→ TASK DIRECTIONS:
The answer must be every line from the listing that holds the string "agent".
START GIVEN INFORMATION
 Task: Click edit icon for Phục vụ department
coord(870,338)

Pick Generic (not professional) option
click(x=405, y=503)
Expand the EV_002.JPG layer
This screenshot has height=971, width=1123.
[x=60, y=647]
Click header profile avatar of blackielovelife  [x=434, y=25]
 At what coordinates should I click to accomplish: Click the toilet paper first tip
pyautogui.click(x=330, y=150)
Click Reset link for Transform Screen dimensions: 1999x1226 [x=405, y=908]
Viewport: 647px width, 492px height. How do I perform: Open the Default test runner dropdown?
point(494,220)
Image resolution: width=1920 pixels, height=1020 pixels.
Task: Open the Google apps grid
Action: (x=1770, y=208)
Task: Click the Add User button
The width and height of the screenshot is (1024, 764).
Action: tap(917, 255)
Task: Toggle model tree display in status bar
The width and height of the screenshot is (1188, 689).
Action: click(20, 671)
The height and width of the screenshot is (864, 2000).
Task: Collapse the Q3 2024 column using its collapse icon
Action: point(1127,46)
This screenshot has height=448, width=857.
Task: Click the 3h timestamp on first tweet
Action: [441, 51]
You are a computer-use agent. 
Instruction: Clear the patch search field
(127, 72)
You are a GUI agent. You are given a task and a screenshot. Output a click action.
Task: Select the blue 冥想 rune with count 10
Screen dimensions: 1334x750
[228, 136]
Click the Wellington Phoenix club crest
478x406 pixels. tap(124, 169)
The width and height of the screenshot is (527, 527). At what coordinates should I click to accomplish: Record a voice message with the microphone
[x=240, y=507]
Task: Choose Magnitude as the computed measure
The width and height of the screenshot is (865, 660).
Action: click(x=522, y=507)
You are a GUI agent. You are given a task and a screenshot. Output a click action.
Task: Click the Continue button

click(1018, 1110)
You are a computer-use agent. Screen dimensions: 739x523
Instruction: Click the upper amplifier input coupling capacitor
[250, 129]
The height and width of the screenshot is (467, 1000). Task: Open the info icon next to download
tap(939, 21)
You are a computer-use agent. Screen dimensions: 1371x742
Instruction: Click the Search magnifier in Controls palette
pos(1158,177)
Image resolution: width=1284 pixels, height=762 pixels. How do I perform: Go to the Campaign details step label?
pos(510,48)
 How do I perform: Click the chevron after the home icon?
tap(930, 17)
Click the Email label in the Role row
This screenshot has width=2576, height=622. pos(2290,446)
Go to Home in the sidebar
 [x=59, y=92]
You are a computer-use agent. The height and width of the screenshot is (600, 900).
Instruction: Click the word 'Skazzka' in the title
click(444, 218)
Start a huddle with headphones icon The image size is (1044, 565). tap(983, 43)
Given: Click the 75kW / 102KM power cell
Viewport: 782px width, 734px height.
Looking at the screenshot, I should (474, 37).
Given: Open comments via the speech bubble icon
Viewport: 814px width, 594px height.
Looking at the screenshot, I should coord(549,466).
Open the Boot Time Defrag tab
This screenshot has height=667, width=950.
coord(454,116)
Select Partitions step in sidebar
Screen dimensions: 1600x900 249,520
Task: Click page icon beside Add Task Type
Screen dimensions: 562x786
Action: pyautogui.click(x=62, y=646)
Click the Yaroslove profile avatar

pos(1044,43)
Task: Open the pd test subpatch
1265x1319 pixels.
END GIVEN INFORMATION
→ SOLUTION TO THIS TASK:
You are a computer-use agent. 
You are a GUI agent. You are given a task and a screenshot. Output a click action.
You are a GUI agent. You are given a task and a screenshot. Output a click action.
You are a computer-use agent. Screen dimensions: 739x523
You are a computer-use agent. Screen dimensions: 1371x742
You are a computer-use agent. The height and width of the screenshot is (600, 900).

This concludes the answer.